I smiled. “Vicious should do a lot of things. That gap between what he should do and what he actually does? That’s where he thrives.” I wasn’t joking.

“You need to back me up when I bring this up at our next meeting.” He held my gaze firmly, his jaw ticking. I tugged at my lower lip.

“You need more than my vote to make it happen.”

“Jaime’s in, too.”

“Jaime is going against Vicious?” My eyebrows jumped up. Jaime always took his side, even when it was time to call Vic on his bullshit.

Looking at Trent, I saw someone I was willing to fight for. Hard. The guy to always do the right thing. If someone deserved to catch a break out of the four of us, it was him. I nodded, placing a hand on top of Luna’s little head.

Protect the strays. Atone your past. Break the fucking cycle.

“When?” I asked.

“November sounds good. Thanksgiving and all. We’re all going to be here anyway.”

I nodded. “Let’s get you back in Cali.”

We bumped shoulders and clapped backs. “Fuck yeah.”

What makes you feel alive?

Dean. Dean Cole makes me feel alive.

THE REST OF OUR VEGAS escapade dragged, despite my best efforts. I took the girls to the Mob Museum, a barbeque restaurant (my first choice was sushi, but as much as I was mad at my sister, taunting her was not high on my to-do list), and to a spa.
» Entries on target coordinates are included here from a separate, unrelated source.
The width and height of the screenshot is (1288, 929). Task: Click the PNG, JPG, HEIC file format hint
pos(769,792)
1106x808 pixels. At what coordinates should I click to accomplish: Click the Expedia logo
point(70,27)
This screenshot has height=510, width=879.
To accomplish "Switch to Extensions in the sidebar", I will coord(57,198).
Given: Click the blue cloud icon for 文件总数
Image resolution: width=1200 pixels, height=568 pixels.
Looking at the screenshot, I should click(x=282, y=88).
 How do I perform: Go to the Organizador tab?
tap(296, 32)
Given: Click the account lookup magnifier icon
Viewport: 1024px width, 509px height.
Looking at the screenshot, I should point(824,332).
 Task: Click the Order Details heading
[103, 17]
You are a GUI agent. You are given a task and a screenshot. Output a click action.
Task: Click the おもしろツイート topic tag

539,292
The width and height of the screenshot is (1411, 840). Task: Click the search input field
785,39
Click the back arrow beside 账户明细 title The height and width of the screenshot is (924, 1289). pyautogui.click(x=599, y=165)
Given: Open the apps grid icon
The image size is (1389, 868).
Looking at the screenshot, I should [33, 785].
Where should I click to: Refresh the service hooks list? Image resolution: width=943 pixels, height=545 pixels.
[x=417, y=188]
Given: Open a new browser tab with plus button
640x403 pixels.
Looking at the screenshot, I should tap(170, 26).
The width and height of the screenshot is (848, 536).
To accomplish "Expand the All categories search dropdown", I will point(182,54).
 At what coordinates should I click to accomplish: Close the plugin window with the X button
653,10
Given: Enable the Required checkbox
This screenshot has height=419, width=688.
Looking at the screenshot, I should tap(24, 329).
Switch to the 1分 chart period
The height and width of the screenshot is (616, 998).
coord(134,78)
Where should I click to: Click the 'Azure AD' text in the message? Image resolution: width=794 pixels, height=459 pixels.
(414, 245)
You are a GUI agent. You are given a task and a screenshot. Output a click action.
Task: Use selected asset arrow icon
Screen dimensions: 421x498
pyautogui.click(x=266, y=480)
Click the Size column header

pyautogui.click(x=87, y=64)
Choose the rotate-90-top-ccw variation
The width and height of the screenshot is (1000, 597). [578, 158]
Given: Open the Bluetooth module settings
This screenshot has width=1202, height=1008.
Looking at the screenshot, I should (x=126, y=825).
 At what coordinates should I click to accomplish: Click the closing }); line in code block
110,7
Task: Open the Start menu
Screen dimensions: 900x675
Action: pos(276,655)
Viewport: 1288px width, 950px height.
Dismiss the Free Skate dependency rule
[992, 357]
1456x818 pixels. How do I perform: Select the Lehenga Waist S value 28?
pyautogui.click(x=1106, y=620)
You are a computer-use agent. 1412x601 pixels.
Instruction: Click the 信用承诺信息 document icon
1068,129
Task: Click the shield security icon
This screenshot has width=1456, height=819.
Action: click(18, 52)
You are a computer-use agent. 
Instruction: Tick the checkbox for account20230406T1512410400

Millie and I exchanged a total of twenty words the whole trip and shared nervous silence whenever we were alone. I was curt, polite, and distant. She was miserable, worried, and troubled.

Then there was the guilt. It ate at my insides like a growing tumor. I wasn’t even sure which part was worse. The part where I slept with her ex-boyfriend—there was no denying at this point that Dean and I were more than sleeping together, and that was an issue, too—or the part where I didn’t partake in the cooing-fest Gladys, Sydney, and Elle threw when it came to my sister.